Question

A 700 g solid cube of length 10 cm floats partially in water. The volume of the portion of the cube floating above the water level is

Answer 1

Hey there!

Given,
Mass of cube(m) = 700 g = 0.7 kg
Length of cube = 10 cm
And we know that density of water = 1000 kg/m³

We also know,
Density = mass / volume
So, volume = mass / density
                   = 0.7 kg / 1000 kg/m³ 
                   = 70000 m³
                   = 700 cm³
Now, 
Volume of cube = a³ = 10³ = 1000 cm³
Volume of cube's above portion = 1000 - 700 = 300 cm³

Hope It helps YoU!
                    

Answer 2

Hey! ! !

mate :-


Solution:

The weight of the cube is balanced by the buoyant force.

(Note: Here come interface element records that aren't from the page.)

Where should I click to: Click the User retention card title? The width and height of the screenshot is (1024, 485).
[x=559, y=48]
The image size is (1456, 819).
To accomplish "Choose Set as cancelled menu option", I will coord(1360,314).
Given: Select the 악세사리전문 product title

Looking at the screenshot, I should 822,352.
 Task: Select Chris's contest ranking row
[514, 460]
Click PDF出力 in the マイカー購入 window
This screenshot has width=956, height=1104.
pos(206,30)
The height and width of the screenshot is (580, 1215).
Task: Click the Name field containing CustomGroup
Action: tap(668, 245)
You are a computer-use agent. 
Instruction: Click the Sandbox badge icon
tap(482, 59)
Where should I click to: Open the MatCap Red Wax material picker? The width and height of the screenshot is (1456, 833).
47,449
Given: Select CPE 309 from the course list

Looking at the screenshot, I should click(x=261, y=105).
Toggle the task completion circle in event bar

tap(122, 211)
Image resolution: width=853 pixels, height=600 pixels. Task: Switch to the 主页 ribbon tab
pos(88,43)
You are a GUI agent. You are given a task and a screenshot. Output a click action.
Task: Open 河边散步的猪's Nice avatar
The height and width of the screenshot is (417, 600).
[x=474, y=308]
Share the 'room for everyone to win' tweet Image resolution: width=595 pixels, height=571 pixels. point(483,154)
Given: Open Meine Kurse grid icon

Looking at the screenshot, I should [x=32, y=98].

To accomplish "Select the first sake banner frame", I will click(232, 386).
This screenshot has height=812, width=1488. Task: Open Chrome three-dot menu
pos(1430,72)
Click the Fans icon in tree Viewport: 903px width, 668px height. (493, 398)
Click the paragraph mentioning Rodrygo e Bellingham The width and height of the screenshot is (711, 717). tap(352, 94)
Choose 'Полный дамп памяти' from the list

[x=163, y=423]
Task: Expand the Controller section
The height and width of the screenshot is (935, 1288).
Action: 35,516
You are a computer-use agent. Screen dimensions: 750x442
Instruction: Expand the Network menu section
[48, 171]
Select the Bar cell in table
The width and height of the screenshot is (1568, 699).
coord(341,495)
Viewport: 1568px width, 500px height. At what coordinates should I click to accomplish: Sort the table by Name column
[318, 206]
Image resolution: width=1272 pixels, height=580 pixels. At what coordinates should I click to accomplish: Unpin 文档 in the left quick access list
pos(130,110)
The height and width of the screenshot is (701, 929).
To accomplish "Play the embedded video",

The buoyant force is equal to the weight of the water displaced. If a volume V of the cube is inside the water, the weight of the displaced water = Vrg, Where r is the density of water,

Thus Vrg = (0.7kg) g.

Or, 

V = 0.7kg/p

= 0.7kg/1000kg/m*3

= 7 × 10 *-4 m*3

= 700 cm *3

The total volume of the cube = (10cm) 3 = 1000cm3.

The volume outside the water is 1000-700 = 300 cm3.